**Exercise requirements**:
What is needed is an exact repeat of the lines from the one holding "Select the License step in sidebar" through the final line of the data, with no pictures.

**Dataset**:
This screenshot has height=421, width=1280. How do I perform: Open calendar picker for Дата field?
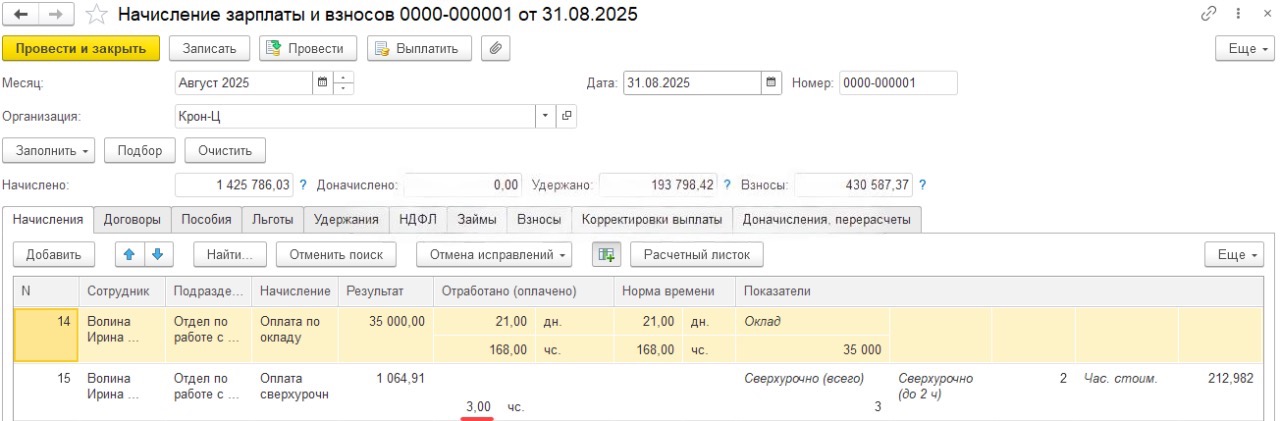tap(771, 83)
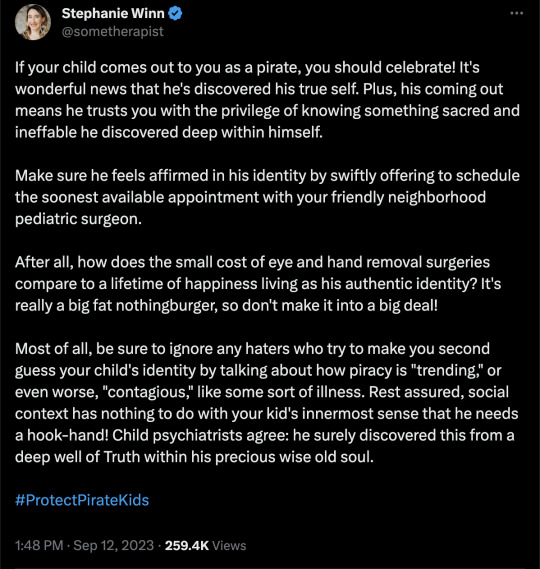Click the words "pediatric surgeon."

[78, 219]
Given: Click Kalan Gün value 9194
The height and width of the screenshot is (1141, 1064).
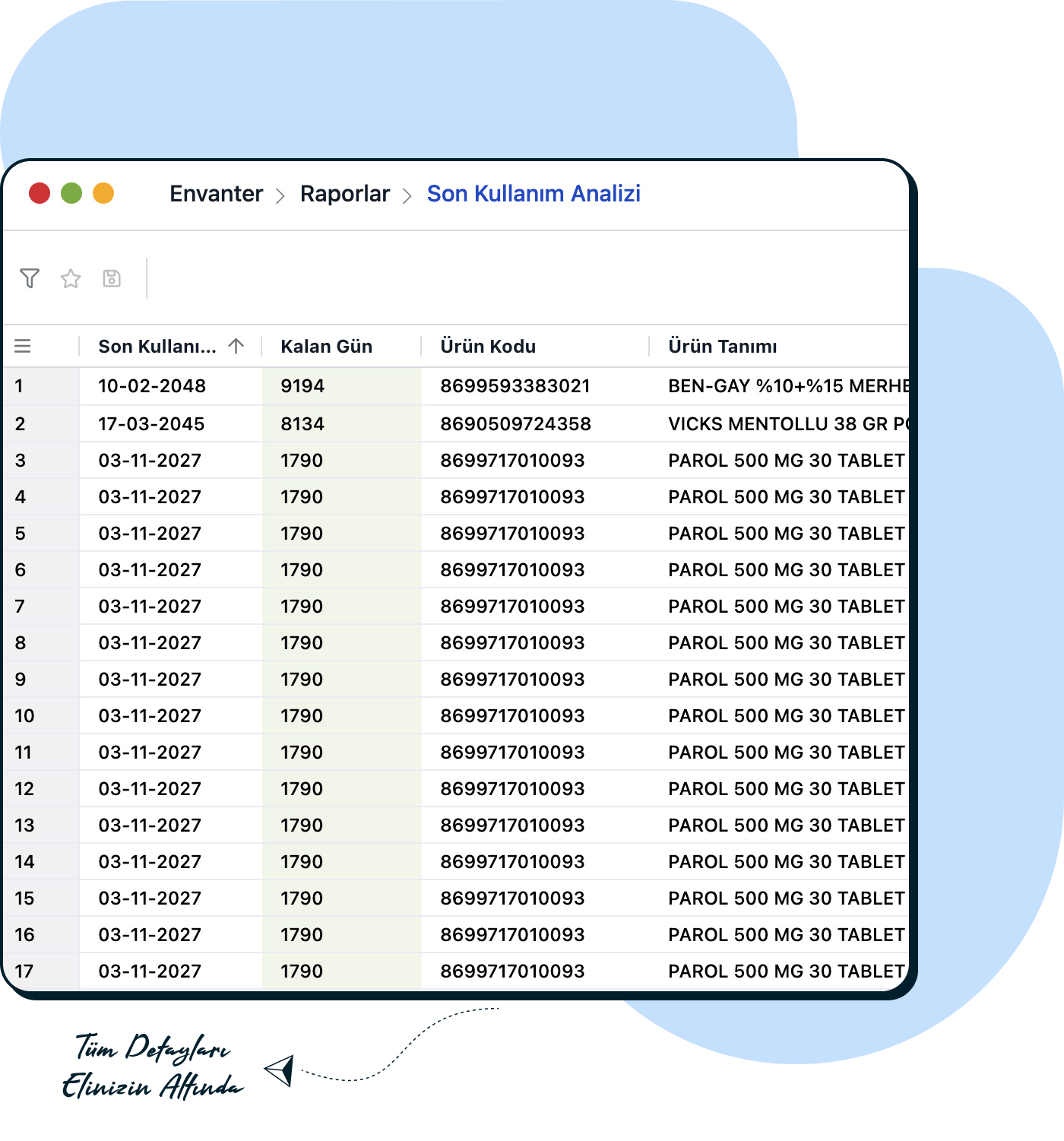Looking at the screenshot, I should [x=302, y=386].
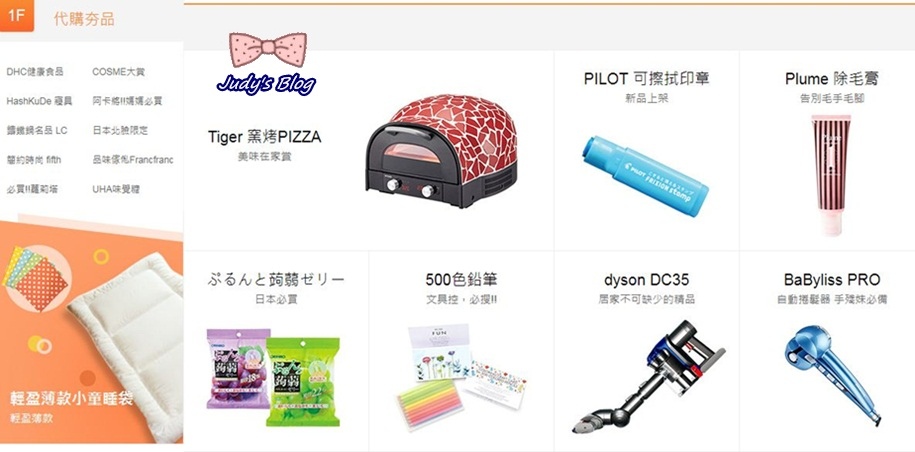Click the dyson DC35 title text

click(647, 280)
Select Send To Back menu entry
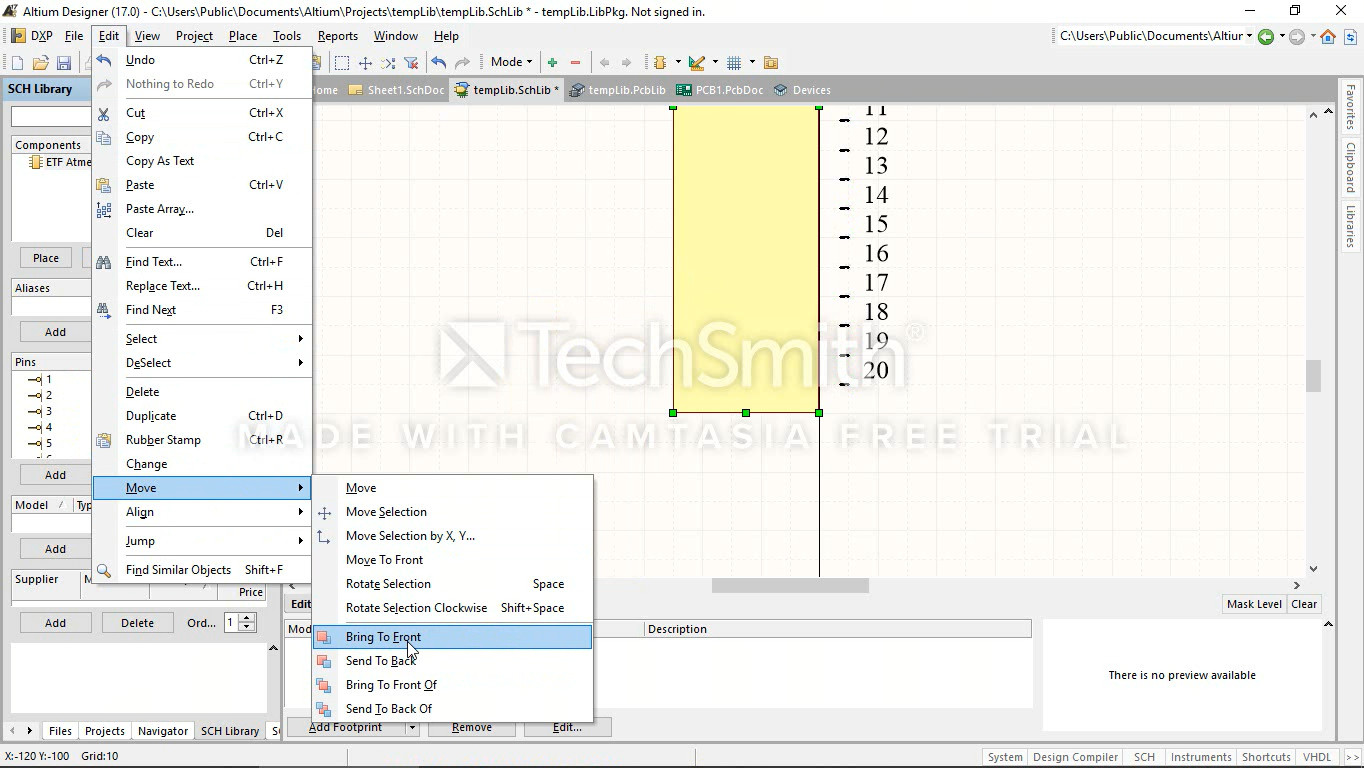This screenshot has height=768, width=1364. pyautogui.click(x=380, y=661)
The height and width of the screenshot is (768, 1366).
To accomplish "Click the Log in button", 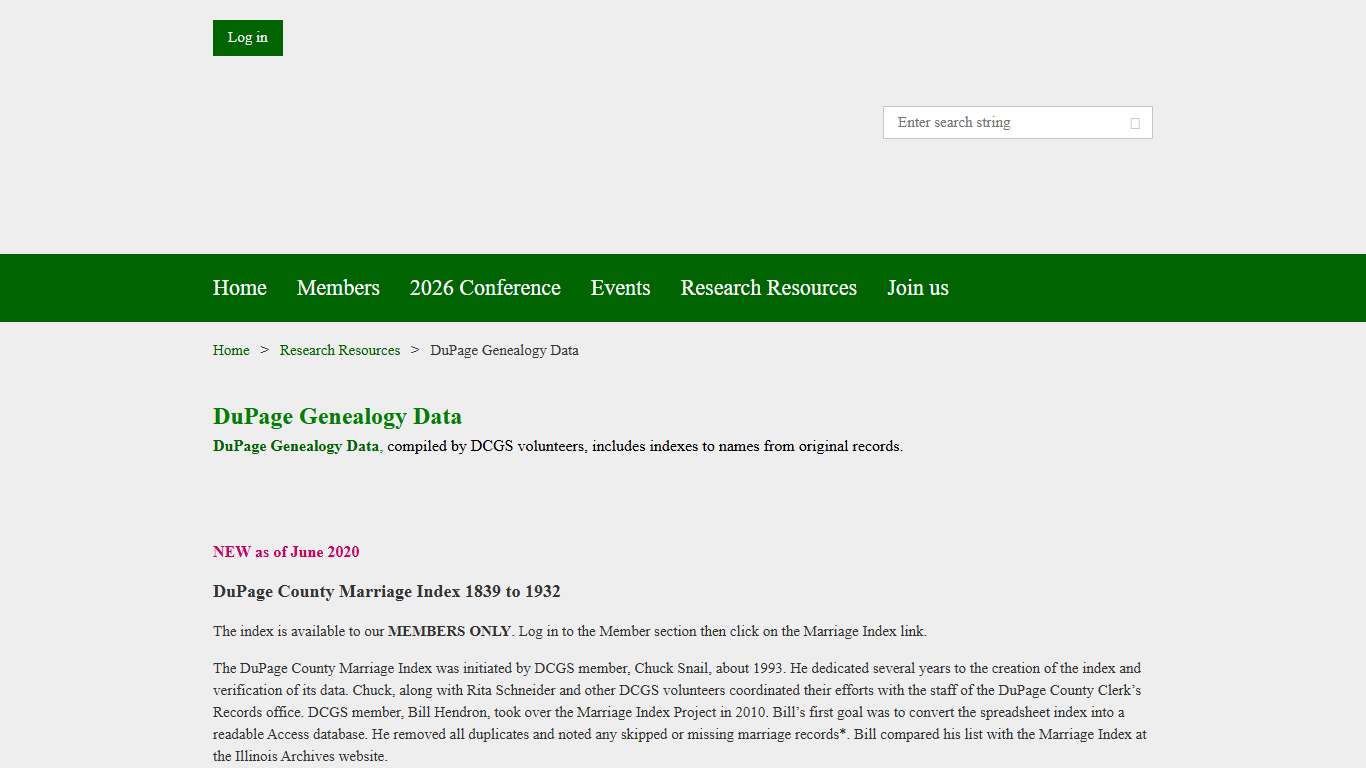I will point(247,37).
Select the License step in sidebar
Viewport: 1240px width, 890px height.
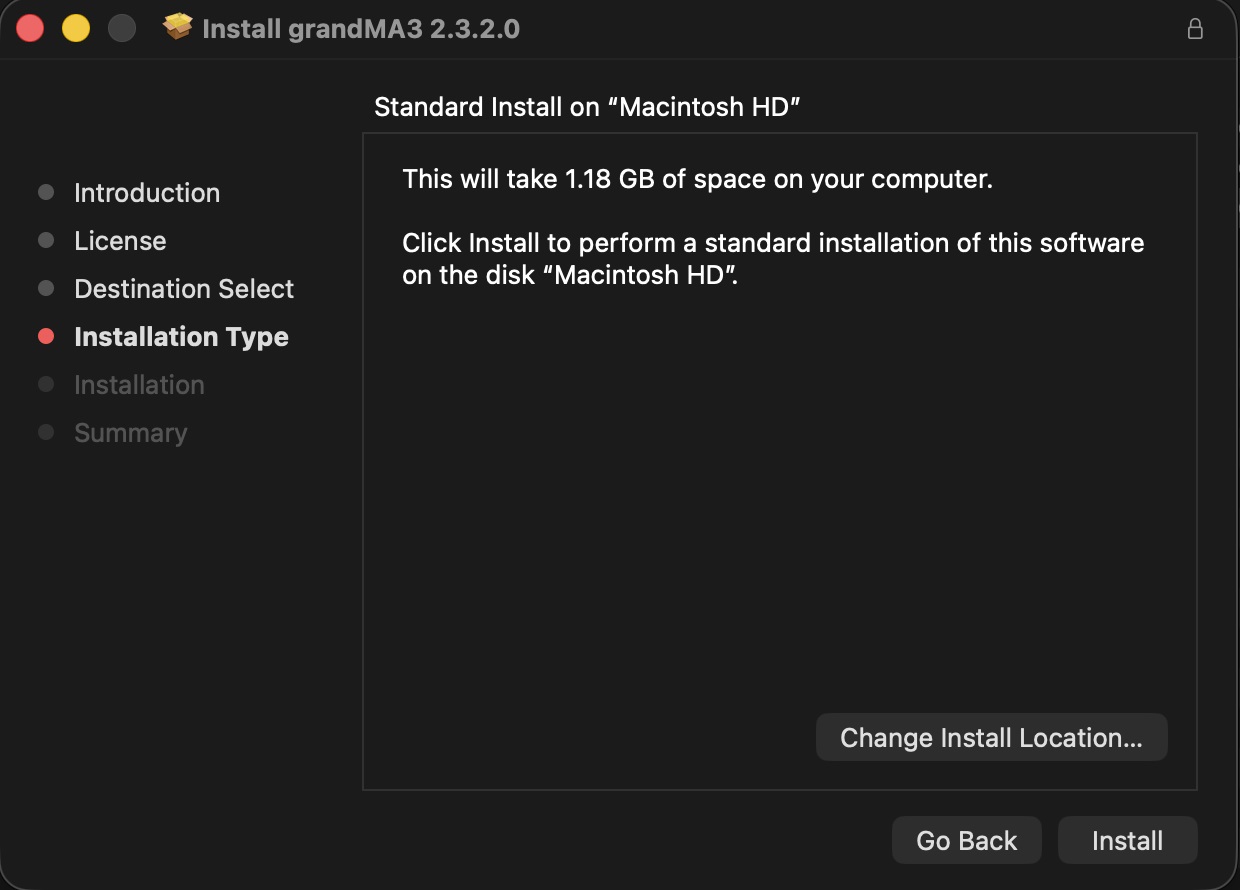[x=120, y=241]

**Finished exercise**:
Select the License step in sidebar
Viewport: 1240px width, 890px height.
[x=120, y=241]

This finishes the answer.